Do you really know what you want in life, or do you often become obsessed with a fantasy of what you think you want, which only ends up becoming the source of much of your suffering? Because that fantasy symbolizes an unobtainable perfection, you are unable to recognize that the life you have is actually suited to you in spite of its many limitations, drawbacks or challenges. The truth is: If you weren't somehow already connected to your "right" path, wouldn't you try a lot harder to get on the right track? I mean, wouldn't you just stop whatever you're doing and immediately quit or leave where you are going if you truly recognized: "I'm not where I belong"? But most people don't. Instead, you make up excuses for why you stay: money, timing, kids, not sure what to do or where to go. Maybe the truth is beyond all those familiar and lame excuses. Maybe the truth is as simple as this: You don't change what you're doing or where you are because in spite of all the surface chaos, there is something about the situation that serves you at a deeper and more complex level, though it is very difficult to admit.
Just for the sake of examining this question, let's apply it to the delicate topic of relationships. The general assumption is most people want to be in a relationship. Let's qualify that by saying most people want to be in a happy, balanced, mutually supportive, financially successful, physically sexy relationship. In other words, most people want a perfect relationship. Okay, who doesn't? But here's the catch: Is that really possible? That's really more of a fantasy. And because you've set the bar so high for what you consider the ideal relationship, is such a relationship even possible to find, much less to sustain over the years of your life?
In the meantime, while waiting for this perfect relationship to drop out of the sky or come into your lives through the Internet, you still have to create a life for yourself. Now bear in mind, this life you're creating while waiting for your fantasy life to materialize is one that suits all of your odd quirks and growing list of personal needs, many of which continue to surface as you get to know your underbelly. This is the life that is built around your nutritional needs, your boundaries, your spending habits and your debts, your secrets, your therapy sessions and support groups—not to mention your scar tissue—as well as your housekeeping routine and everything else that makes you who you are. In short, while waiting for a second life with a partner to start, most people are becoming quite settled in their first life. Any relationship that attempts to kick in after all these systems are under way in a person's life—well, good luck.

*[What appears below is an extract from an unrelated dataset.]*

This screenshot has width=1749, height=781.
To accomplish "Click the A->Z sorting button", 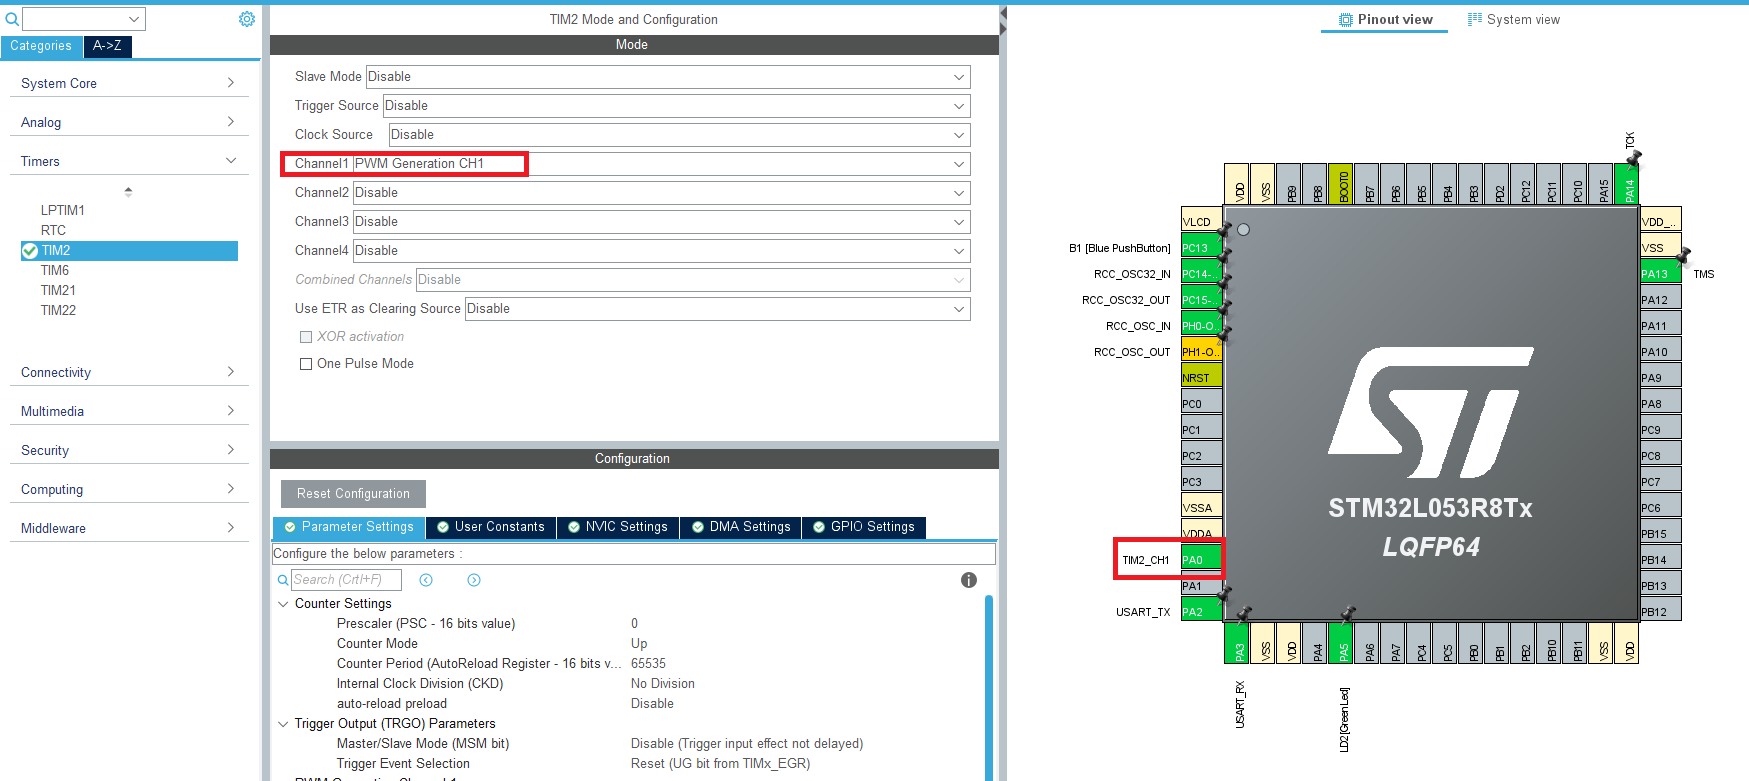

Let's face it—relationships are mysterious creatures. You are most certainly designed to be in a relationship, and yet so much of the personal work you do these days is ironically aimed at making you more independent, self-sufficient and, well, more self-focused in general. While there are endless, countless, wondrous benefits to the path of self-realization—in fact, one might say this is the only path to the integrated, whole self—is this also the path that makes being in successful relationships more difficult? It may be incomprehensible for some people to even consider such a question as this, but the world of relationships is changing so fast that, at the very least, you have to recognize nothing is conventional about the relationship archetype any more. Nor can you make assumptions about whether a person wants a relationship or will be with the same partner for life. Few are these days. So for the sake of discussion, let's just say it's likely that this question would draw pro and con responses, depending on the personal experiences of an individual, which, at the end of the day, is the subjective data that this type of question draws upon. This is a question that doesn't have a final answer; it just generates discussion and hopefully some insights but never leads to any final conclusions. Why? Because, in truth, there aren't any final conclusions. Life experiences lead people to come to their own conclusions in matters such as relationships.